I find this early flaw detection system very important. By abandoning it, we will make the judging system much more vulnerable to various forms of abuse.

So I suggest:

  • to hide the score;
  • do not hide the comments of the judges;
  • prevent judges from writing score in comments: if a judge indicated a score in a comment, he does not receive his fee.

I also suggest not to hide the Rejects and Abstains.

I guess if the hiding mechanism is possible to implement, it may be also possible to have custom settings for every contest, i.e. the author of the proposal can specify in his proposal if he wants all info to be hidden or only scores. Same for reject/abstain.

In this case, I think that this should not be decided by the author of the proposal, but by those who vote for approval of a proposal.

Hiding comments and rejects can lead to a lot of chaos and outrage in the community. Not all judges will notice some critical flaws in the proposals. As a result, prizes will be taken by participants that should not have taken them. Do we need chaos in such a delicate matter?

  1. If temporarily hidden comments and rejects will result in chaos we can always start showing them back. As of now there wasn’t a single case of “chaos and outrage” because flawed works were getting prizes. No need to solve problems that don’t exist.

  2. Jurors should take full responsibility for their actions instead of relying on other jurors’ comments. Otherwise no one will take responsibility and the voting will be worse in general.

  3. Flaws are either subjective for each jury member(“gifs not funny”) or obvious to everyone, i.e. corrupted .pdf that won’t open. Also, there were cases when jurors should have rejected the work but instead just gave very low score, so even showing rejects/abstains will not work as expected.

  4. What if someone wants to comment “awesome work, really enjoyed!”? Even though there isn’t a score number you can still see it’s a high score. I don’t think we can force jurors to only comment on flaws.

Not hiding comments in a right way seems to be too complex to implement and the benefits are questionable at best.

Maybe hiding all info is not the perfect strategy, but so far it looks better than hiding only part of info.

We do not solve a problem that does not exist, we create a new problem that does not exist yet.

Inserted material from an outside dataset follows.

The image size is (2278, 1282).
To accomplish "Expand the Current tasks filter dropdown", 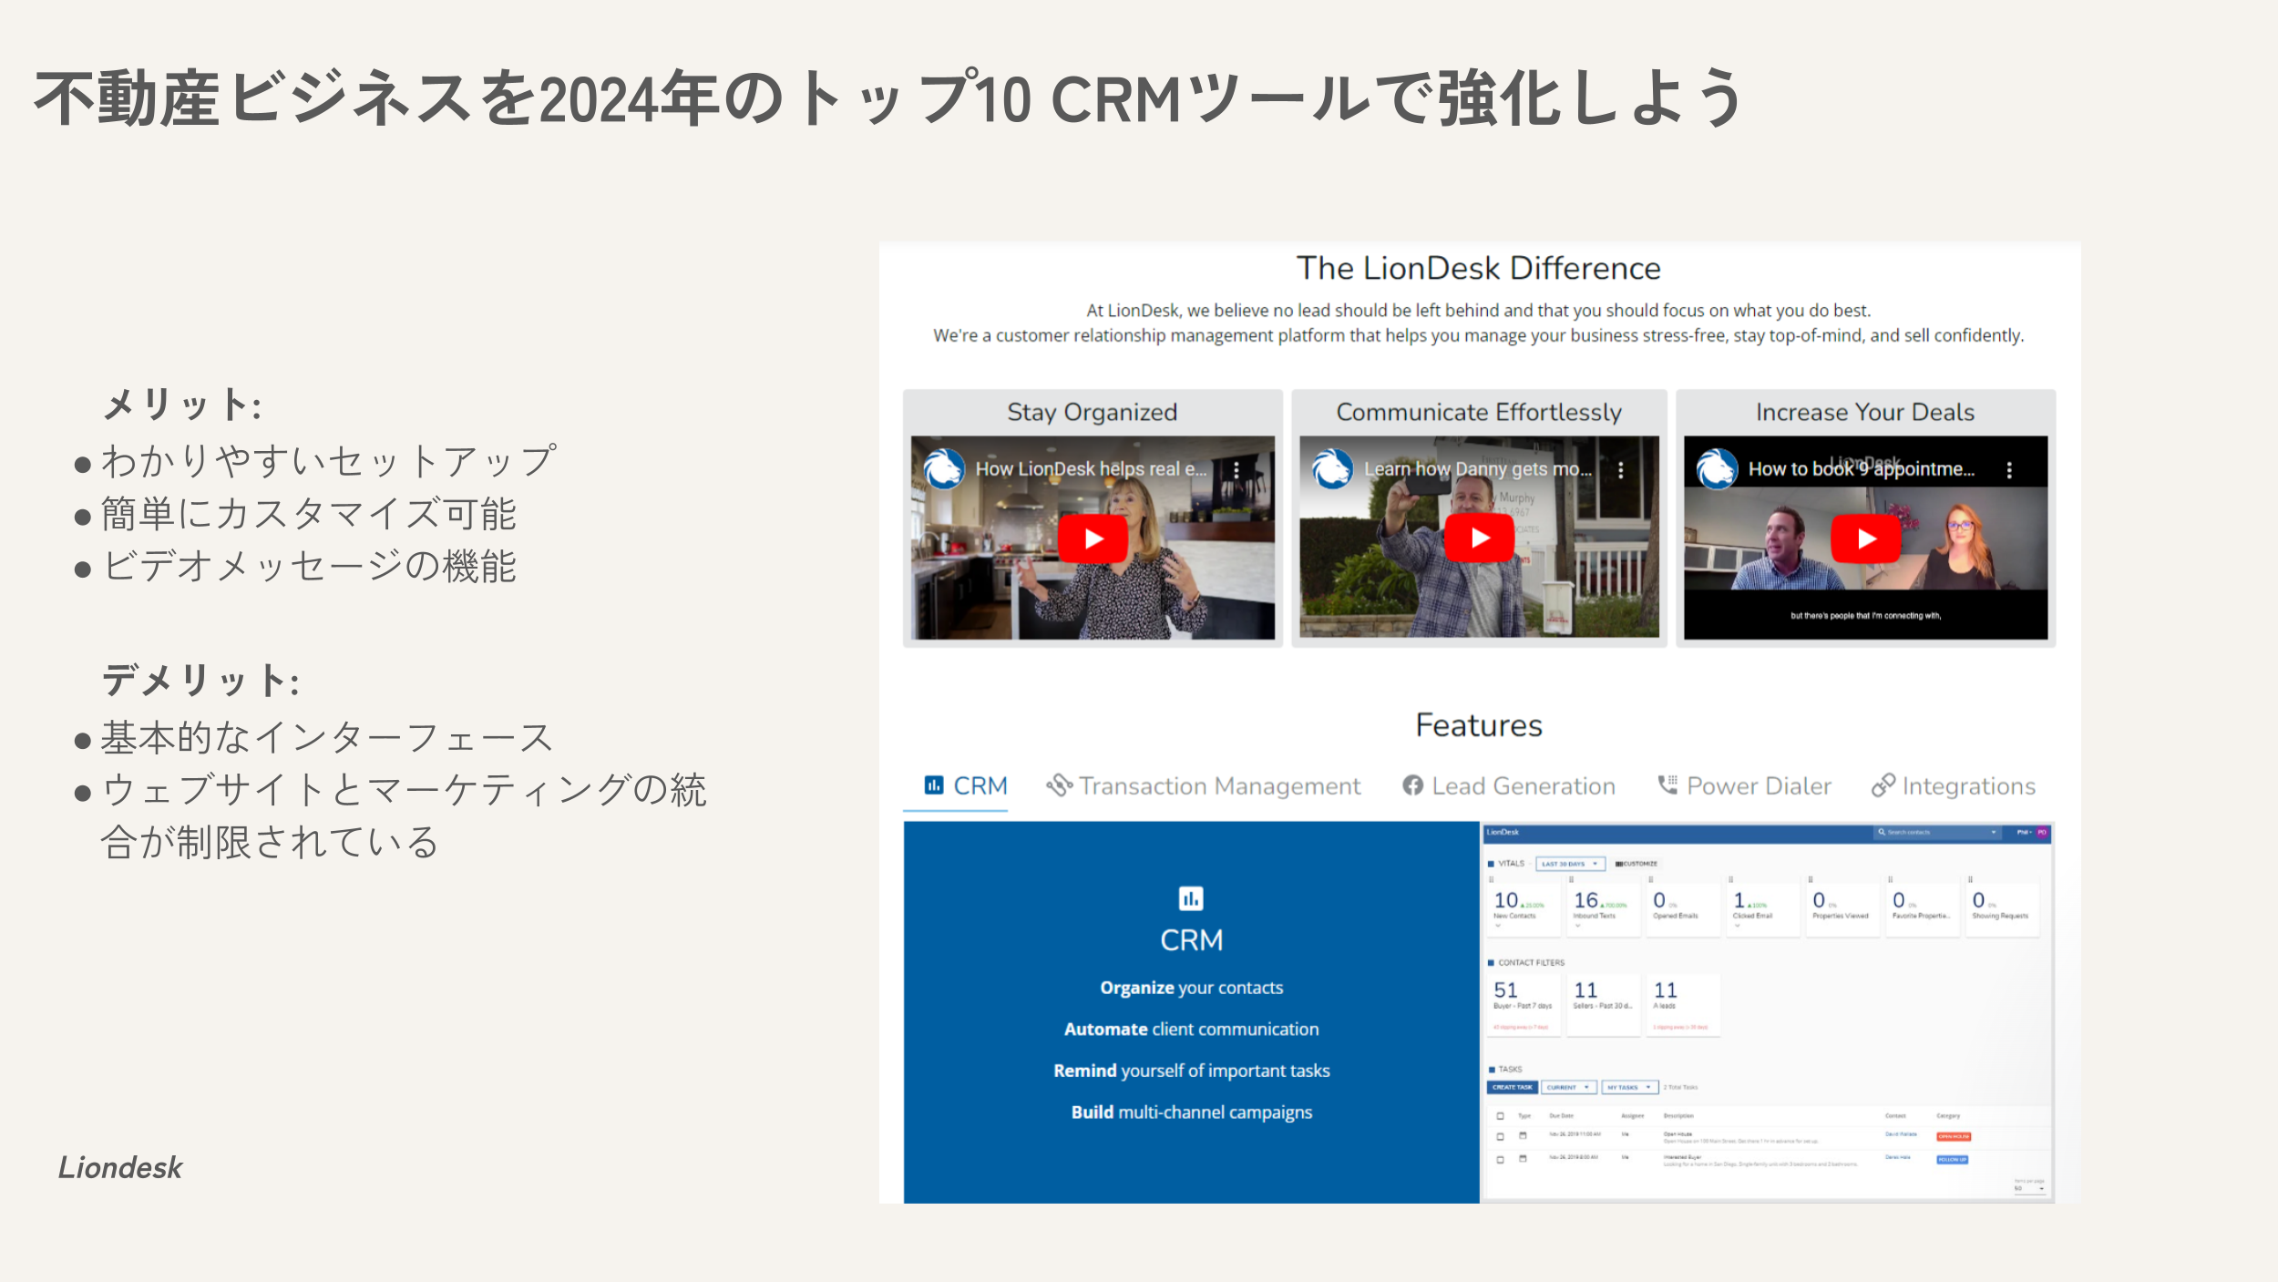I will tap(1568, 1087).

I understand your point of view. Of course, judges must be held accountable. The downside to this, however, is that the system loses a number of filters that increase its accuracy.
I think we need to alternate different approaches to voting in order to understand which one is really better.
The truth, however, is that both approaches have their disadvantages. We need to come up with something third, that will be devoid of both disadvantages.